No andar da carruagem, os belos olhos azuis de Irène são cada vez mais frequentados por lágrimas. Seu semblante se anuvia com a consciência de que sua origem, mais do que não ser bem-vinda naquela França, pode ter consequências dramáticas.

Escolhas acertadas

Nas entrevistas, Sandrine Kiberlain, que descende de judeus poloneses, conta que o filme não é, de jeito algum, biográfico, mas admite que imprimiu a seus personagens alguns traços de sua família. Um exemplo é que seu pai era flautista, instrumento que o irmão de Irène toca.

As escolhas da diretora resultam em um filme que trata de um tema extremamente pesado, mas que leva o espectador a momentos de respiro. Propiciados pelo amor à arte (sempre a arte, como alento) nutrido por Irène, pela sua rede de amizades (constituída por jovens que estão longe de segregar a garota, mesmo não sendo judeus – e, aí, destaque para a carismática presença da atriz India Hair, como Viviane) e, sobremaneira, pelo afeto que permeia a relação da pequena, mas unida, família.
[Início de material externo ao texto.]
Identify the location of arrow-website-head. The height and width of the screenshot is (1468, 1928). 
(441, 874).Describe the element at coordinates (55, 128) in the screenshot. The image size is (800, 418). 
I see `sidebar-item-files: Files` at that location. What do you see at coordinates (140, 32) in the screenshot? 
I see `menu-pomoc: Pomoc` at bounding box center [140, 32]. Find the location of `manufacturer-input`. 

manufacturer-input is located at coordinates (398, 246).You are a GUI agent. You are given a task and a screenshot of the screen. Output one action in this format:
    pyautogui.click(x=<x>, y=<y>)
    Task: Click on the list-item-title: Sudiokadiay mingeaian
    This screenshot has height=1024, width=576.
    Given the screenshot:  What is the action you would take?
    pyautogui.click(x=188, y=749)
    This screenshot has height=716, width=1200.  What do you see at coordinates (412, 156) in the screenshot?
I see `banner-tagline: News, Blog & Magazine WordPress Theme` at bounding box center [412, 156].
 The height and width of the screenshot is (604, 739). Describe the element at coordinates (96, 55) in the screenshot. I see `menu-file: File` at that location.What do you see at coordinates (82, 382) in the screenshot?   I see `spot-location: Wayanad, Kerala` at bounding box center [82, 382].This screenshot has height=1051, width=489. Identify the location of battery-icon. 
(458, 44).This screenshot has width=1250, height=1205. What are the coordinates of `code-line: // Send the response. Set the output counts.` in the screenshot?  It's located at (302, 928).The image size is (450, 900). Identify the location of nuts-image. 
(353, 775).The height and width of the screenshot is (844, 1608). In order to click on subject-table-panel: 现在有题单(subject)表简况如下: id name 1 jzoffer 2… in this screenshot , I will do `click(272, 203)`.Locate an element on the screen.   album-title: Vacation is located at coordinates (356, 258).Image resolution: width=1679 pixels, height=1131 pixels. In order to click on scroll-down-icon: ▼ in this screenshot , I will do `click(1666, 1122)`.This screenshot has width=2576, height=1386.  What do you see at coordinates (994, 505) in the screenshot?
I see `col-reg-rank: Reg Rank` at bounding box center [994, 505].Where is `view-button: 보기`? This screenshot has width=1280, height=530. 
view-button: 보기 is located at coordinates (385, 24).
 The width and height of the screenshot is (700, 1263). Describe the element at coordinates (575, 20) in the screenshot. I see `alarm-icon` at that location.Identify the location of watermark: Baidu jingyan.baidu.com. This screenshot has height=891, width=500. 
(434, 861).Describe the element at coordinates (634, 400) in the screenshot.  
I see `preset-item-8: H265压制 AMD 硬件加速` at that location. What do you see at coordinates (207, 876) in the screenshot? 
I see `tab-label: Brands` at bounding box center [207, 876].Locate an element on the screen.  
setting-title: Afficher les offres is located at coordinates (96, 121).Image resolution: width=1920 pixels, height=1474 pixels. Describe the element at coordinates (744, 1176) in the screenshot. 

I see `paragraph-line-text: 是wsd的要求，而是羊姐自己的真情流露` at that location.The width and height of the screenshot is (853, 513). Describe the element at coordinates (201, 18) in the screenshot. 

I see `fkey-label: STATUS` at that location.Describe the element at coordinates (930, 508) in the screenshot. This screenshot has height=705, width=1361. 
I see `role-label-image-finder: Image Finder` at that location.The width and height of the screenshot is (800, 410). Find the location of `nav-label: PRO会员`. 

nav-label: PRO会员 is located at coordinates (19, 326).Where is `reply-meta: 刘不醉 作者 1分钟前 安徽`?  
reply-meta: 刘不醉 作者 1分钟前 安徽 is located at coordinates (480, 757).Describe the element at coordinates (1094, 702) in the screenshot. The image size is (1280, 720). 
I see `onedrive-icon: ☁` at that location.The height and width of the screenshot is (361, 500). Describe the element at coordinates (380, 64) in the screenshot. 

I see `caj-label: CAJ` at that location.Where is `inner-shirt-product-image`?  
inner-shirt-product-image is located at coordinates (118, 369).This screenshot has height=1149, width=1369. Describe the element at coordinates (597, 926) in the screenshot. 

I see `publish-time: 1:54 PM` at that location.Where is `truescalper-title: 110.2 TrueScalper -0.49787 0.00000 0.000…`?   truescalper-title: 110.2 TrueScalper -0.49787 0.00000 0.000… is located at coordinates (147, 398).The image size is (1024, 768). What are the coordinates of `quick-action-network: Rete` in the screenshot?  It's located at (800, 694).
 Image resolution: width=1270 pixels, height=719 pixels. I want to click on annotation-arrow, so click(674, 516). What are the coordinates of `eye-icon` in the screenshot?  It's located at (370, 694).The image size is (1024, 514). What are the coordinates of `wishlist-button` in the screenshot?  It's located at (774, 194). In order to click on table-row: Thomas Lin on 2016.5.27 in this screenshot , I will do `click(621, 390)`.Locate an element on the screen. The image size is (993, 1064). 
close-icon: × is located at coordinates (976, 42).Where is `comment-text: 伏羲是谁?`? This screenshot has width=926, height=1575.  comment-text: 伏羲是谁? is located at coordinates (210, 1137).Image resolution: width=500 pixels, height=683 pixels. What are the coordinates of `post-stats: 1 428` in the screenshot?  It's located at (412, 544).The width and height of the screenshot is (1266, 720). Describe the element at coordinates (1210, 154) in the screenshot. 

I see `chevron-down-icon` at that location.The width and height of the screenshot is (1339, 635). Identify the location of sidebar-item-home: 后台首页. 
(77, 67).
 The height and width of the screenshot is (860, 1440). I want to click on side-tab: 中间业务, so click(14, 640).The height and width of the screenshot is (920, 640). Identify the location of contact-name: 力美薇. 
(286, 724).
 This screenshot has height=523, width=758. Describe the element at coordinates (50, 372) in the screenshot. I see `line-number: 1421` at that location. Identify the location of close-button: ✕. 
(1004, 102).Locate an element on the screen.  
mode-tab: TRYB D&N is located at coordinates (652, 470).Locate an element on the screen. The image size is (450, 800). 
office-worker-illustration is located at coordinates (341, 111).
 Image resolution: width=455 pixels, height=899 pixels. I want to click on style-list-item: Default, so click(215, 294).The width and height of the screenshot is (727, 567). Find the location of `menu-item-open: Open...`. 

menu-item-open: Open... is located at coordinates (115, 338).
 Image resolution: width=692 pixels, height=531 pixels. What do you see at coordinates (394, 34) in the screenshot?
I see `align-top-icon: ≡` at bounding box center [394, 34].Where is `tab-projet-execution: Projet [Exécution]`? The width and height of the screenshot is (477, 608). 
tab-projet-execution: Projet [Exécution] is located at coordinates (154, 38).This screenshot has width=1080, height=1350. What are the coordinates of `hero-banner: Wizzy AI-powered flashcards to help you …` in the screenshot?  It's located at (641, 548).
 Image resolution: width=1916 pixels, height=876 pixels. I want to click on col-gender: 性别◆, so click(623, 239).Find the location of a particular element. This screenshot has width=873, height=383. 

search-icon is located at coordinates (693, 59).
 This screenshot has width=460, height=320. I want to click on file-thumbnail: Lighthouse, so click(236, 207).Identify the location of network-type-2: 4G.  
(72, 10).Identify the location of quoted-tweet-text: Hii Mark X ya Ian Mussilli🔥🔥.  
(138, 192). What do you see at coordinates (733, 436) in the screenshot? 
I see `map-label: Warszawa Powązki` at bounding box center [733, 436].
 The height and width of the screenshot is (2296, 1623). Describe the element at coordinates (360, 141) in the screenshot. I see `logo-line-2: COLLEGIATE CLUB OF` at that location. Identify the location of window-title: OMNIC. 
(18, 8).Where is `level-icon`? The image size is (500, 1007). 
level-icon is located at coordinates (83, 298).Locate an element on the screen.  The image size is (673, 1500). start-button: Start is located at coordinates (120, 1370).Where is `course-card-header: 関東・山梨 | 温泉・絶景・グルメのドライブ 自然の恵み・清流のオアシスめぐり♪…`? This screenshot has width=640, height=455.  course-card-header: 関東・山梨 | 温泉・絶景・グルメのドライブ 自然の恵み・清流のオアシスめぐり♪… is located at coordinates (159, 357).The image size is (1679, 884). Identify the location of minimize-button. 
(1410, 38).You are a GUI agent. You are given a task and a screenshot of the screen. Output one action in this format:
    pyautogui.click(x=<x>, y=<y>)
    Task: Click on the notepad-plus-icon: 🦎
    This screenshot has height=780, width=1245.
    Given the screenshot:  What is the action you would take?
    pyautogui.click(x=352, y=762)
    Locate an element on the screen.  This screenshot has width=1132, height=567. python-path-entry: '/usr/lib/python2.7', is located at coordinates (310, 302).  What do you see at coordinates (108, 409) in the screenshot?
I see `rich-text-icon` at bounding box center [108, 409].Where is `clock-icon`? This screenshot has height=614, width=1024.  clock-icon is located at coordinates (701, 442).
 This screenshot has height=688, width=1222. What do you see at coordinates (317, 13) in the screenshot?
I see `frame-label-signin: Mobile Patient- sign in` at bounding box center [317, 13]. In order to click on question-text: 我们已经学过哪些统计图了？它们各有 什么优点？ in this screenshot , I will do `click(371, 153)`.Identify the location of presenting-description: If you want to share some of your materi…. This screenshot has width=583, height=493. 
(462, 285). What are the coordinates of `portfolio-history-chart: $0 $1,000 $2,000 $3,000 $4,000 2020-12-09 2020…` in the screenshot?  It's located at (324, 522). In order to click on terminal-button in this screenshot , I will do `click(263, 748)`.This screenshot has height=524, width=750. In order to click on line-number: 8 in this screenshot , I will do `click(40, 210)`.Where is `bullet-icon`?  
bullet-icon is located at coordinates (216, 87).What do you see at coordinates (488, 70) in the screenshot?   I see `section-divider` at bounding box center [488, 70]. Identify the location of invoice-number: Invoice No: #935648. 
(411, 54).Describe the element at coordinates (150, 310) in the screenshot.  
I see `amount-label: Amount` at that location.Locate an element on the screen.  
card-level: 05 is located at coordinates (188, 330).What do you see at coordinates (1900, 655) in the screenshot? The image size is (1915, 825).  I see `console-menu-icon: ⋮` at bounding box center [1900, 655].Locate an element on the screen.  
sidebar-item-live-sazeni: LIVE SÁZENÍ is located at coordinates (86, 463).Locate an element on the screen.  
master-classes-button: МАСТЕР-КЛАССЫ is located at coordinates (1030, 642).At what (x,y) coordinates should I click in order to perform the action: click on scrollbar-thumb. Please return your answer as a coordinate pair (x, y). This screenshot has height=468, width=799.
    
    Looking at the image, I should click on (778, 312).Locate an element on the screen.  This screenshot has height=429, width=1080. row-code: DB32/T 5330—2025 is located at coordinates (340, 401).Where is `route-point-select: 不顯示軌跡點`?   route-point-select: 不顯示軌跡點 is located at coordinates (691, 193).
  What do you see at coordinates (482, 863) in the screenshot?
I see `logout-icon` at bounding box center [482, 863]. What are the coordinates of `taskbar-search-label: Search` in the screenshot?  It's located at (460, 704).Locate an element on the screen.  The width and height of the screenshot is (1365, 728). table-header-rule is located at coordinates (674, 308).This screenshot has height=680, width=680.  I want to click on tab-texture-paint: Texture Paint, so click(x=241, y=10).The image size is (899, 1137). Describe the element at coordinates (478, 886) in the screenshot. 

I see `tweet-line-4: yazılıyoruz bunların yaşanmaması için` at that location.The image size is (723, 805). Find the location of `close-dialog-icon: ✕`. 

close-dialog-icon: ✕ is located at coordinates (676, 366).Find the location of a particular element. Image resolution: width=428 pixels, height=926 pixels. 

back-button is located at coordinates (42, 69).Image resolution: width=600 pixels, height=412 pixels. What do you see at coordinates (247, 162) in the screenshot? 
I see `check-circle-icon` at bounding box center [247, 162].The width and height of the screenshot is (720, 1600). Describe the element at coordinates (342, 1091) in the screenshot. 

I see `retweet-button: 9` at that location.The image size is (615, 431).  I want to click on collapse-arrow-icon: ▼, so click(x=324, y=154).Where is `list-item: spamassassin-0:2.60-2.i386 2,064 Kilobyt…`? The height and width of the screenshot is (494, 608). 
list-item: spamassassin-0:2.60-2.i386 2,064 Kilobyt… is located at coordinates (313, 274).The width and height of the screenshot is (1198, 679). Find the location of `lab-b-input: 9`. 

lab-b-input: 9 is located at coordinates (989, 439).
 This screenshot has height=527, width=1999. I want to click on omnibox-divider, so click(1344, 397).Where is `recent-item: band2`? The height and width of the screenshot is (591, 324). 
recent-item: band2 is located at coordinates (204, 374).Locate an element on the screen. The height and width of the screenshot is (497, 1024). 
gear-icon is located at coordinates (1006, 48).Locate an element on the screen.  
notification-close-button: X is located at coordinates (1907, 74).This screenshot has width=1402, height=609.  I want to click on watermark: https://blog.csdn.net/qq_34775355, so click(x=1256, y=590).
Irène condensa o tal frescor da juventude, que faz com que as pessoas dessa faixa etária se lancem sobre a vida com ardor e avidez, sem filtros e sem freios. Ainda que muitas vezes acabem indo de encontro às tais barreiras que, infelizmente, fazem da história da humanidade uma eterna luta do bem contra o mal.

A Garota Radiante. Sandrine Kiberlain.

Tempos sombrios

Em tempo; estima-se que cerca de 75 mil judeus que moravam na França foram mortos durante o período da Ocupação, muitos deles inclusive em Auschwitz. Este número representa nada menos que um quarto da população judaica do país à época. Muitos desses (cerca de 13 mil, sendo mais de um terço, crianças) foram detidos na prisão em massa de judeus ocorrida em Paris em julho de 1942.

O episódio ficou conhecido como “batida do Vel d’Hiv” (referência a Velódromo de Inverno, local no qual eles ficaram confinados antes de seguir, em comboios, para os campos de concentração). Ano passado, o atual presidente da França, Emmanuel Macron, participou das homenagens aos mortos por ocasião do 80º aniversário da batida.